I don't know, try it out. I've never stuck a spanner inside a compressed air cylinder and weighed it. Have a go and let me know.
Take a guess. You had no trouble guessing for weights in a vacuum.
Find out how much the certain spanner weighs, of your choice, then add it to the weight of the compressed air cylinder.
You don't half come out with some cack.
1 pound weight of wrench and the compressed air cylinder weighs 60 pounds. So at 3000psi inside, what is the new weight of the cylinder?
Is the cylinder 60 pounds with this 3000 psi inside of it and also the 1 pound wrench.
I don't know why you're using this wrench crap inside a cylinder.
And with that, denpressure is dead again. Personally I thought it died after my videos.
Denpressure is alive and kicking because it's the sole reason we are alive inside this Earth. A loop like you will not change that.

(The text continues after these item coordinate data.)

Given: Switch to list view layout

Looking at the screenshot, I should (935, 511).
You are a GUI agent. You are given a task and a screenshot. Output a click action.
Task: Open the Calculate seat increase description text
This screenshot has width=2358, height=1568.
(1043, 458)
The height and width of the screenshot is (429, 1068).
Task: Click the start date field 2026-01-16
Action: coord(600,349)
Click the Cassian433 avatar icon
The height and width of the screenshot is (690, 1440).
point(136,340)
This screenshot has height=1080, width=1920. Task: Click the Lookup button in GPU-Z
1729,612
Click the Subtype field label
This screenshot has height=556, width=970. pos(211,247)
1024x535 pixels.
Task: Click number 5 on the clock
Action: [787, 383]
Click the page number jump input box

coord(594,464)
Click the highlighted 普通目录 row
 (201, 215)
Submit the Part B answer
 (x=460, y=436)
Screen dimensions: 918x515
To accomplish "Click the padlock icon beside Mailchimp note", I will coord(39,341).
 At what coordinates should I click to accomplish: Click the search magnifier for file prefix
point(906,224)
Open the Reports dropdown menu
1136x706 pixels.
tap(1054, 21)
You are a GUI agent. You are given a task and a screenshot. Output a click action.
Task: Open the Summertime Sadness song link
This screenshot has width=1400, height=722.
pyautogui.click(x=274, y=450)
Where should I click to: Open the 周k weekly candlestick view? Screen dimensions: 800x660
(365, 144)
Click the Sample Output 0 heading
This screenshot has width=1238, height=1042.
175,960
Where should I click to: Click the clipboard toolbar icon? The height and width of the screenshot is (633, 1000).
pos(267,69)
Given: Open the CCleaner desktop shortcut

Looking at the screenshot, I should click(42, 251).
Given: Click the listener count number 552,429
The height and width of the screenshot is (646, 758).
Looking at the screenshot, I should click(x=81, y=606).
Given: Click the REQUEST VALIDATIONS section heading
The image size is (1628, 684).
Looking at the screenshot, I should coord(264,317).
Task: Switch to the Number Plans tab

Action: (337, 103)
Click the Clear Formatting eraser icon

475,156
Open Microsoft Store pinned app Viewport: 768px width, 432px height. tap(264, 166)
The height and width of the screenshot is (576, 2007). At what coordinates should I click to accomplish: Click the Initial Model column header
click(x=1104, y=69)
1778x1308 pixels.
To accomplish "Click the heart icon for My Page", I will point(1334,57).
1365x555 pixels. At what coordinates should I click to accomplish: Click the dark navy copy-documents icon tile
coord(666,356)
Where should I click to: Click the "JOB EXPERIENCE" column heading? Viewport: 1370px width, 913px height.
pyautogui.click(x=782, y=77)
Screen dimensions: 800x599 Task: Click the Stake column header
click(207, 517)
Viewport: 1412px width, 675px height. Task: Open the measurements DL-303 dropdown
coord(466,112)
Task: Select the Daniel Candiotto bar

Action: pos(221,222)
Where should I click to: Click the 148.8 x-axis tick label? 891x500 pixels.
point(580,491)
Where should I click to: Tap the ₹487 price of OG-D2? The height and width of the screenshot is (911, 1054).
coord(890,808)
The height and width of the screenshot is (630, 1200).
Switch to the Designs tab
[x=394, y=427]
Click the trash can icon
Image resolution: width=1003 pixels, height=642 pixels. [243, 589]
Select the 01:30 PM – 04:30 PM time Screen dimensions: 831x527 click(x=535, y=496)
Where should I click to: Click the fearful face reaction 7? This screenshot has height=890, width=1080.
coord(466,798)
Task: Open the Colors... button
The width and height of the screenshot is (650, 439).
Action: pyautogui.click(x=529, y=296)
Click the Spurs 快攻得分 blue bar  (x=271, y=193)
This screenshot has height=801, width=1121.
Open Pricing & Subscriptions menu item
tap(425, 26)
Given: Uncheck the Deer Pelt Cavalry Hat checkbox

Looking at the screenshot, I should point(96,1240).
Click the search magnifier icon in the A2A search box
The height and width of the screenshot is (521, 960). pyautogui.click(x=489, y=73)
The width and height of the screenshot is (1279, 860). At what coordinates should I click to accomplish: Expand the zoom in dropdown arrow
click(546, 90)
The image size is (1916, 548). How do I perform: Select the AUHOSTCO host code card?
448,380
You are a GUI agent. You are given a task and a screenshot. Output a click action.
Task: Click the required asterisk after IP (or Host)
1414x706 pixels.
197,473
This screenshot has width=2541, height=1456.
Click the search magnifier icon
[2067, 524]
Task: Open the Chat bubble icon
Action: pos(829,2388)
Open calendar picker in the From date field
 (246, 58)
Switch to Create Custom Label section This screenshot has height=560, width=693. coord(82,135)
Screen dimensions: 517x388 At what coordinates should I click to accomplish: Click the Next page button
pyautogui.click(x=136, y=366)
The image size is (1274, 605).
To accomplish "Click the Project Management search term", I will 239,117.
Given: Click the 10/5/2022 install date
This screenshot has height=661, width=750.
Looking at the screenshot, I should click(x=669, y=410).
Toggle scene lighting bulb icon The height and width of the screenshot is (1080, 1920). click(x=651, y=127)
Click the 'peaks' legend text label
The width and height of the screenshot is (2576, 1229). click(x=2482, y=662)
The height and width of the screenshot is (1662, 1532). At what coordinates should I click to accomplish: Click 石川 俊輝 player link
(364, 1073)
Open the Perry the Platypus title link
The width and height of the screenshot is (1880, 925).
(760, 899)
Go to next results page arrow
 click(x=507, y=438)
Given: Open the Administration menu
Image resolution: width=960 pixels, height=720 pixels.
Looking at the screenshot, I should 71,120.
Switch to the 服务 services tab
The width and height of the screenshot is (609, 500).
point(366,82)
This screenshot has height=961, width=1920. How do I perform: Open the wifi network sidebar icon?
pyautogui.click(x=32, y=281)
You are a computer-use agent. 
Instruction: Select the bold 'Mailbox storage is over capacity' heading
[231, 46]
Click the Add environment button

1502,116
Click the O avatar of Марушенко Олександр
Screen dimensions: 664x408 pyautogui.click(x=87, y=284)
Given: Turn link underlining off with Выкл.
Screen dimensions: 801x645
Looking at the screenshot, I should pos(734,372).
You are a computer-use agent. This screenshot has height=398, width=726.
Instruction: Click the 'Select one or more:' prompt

You have no clue what you're talking about, that's why you use a frigging wrench inside a compressed air cylinder, as if that changes anything when you can't get it into your head what denpressure is, clearly.
Once you understand it a little bit, get back to me, otherwise take off your little council boots, (the one's you shuffled along the floor with when you used your phone video) and just chill out in your little white ankle socks.
You cannot explain why objects under high pressure don't show a huge weight change. So, no, denpressure is not alive.
Oh I can. I just can't do it by putting a wrench inside a compressed air cylinder at 3000 psi, can you?
Here's a better way for you to try it.
Get a perspex box and place a set of scales inside it. Place an object on the scales. Something like a metal object or wooden or plastic and see what it weighs.
Now fit a square board or plastic in the top of the perspex box, making sure it's a real snug fit and push down on the lid. It will compress the air. Now see if the reading on the scale changes. This should give you your answer.
Go and try it, you appear to have the equipment at your college workshop.